■ **ASSIGNED TASK**: Copy every line from the records below that carries the word "will".

# # # #

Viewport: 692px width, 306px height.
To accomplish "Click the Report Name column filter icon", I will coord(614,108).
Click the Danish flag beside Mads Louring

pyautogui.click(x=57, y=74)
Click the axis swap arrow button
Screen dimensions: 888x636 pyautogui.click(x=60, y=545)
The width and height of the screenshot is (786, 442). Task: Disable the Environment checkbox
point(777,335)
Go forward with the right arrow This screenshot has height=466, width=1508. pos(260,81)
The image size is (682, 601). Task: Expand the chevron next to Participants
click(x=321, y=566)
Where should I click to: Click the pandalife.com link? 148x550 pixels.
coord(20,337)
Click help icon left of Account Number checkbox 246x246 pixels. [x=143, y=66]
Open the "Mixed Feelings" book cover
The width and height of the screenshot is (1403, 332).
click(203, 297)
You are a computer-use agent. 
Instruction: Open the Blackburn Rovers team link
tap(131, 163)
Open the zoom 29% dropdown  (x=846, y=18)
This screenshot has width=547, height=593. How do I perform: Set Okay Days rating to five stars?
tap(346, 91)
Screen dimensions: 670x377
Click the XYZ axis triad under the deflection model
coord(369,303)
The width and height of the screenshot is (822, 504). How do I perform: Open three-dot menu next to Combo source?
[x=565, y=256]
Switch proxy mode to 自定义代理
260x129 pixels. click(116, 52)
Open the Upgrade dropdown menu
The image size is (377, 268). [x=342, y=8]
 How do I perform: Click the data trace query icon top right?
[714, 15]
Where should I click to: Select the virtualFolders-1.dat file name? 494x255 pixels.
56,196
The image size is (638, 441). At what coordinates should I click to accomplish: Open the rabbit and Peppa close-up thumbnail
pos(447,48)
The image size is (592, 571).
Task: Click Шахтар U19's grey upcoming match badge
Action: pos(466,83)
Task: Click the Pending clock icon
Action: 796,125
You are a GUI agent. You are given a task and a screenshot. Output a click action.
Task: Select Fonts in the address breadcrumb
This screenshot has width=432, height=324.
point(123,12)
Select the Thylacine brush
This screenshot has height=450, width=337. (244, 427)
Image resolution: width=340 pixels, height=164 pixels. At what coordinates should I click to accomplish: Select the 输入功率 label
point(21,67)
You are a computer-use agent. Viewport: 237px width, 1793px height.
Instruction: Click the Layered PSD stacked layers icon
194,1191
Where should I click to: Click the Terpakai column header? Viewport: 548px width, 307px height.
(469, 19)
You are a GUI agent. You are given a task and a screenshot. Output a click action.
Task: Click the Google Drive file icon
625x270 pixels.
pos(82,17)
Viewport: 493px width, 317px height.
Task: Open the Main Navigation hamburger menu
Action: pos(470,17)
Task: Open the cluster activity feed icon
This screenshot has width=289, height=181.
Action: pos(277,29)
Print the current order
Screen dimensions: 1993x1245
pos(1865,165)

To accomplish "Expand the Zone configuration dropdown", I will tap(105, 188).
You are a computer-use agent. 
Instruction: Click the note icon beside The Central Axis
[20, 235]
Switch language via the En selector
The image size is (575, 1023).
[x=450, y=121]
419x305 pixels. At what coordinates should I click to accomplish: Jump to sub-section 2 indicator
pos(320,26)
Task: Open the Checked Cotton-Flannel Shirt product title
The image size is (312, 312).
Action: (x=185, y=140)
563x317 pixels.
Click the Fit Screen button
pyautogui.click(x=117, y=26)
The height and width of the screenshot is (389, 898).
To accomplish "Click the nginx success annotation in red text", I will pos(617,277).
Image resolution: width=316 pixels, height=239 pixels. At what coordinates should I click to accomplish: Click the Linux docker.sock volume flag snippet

# # # #

■ **REPLY**:
To accomplish "Click the Report Name column filter icon", I will coord(614,108).
To accomplish "Expand the Zone configuration dropdown", I will tap(105, 188).
To accomplish "Click the nginx success annotation in red text", I will pos(617,277).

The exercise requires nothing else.